Hey everyone. I just bought a SA Series 2 Model TCD540040 at a garage sale for $10. I would like to know how I can hack this unit so I can use it like a VCR or I think ya'll call it a MVR without a subscription. Any help is appreciated.


----------



## Gunnyman (Jul 10, 2003)

you can't do anything with a S2 without a subscription hacked or otherwise.
There are no hacks that allow you to use a S2 Tivo without a sub.


----------



## putunxtc (Apr 29, 2007)

thanks for the info. now what can i do with this unit besides opening it up and keeping the hard drive or selling it on ebay?


----------



## Gunnyman (Jul 10, 2003)

That's about it.


----------



## putunxtc (Apr 29, 2007)

if i buy a direct tv with tivo built in. can i use it without the direct tv service subscription and the tivo subscription? that is just use it as a recorder and then be able to transfer the movies or tv shows to my computer as files to burn to dvd's?
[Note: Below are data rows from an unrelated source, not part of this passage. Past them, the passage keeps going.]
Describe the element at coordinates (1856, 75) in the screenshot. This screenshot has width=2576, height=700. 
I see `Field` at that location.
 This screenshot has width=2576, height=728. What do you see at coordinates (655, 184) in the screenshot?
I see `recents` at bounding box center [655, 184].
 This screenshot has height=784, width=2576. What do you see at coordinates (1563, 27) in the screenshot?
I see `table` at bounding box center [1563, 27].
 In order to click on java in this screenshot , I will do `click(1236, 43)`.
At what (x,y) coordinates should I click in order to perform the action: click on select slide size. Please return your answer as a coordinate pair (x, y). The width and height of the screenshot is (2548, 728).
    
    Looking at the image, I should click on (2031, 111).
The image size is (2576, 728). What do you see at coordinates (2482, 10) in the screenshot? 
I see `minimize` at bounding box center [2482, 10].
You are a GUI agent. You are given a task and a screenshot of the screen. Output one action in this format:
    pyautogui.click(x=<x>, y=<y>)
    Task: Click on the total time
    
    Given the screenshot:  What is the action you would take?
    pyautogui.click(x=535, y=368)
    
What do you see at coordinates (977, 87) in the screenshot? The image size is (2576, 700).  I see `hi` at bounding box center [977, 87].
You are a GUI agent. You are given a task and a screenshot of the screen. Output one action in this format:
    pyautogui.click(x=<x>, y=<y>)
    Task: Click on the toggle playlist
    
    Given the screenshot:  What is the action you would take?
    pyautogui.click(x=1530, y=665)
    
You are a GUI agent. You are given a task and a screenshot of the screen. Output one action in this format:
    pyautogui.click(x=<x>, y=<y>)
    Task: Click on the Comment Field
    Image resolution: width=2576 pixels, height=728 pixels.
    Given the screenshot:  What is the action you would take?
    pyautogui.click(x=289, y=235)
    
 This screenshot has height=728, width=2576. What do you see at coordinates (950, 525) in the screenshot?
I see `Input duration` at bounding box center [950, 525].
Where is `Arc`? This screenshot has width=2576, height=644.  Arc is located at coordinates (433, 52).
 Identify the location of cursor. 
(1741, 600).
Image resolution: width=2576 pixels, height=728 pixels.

i have a comcast motorola dvr now and everyone says there is no way i can get the files off that dvr to my computer. do you know anything about that?


----------



## Gunnyman (Jul 10, 2003)

no
a dtv tivo will ONLY record Direct TV
If you want a unit that will allow you to xfer shows to dvd you will need to either buy a sub for the unit you have, or buy a dvd recorder with tivo built in. Those units come with what is called "tivo basic" and don't require a sub.


----------



## eviltroll99 (May 3, 2007)

Apologies, I think my original post was not an appropritate topic for the forum. Thanks for the information.


----------



## JWThiers (Apr 13, 2005)

We couldn't comment on TOS ("Theft Of Service").


----------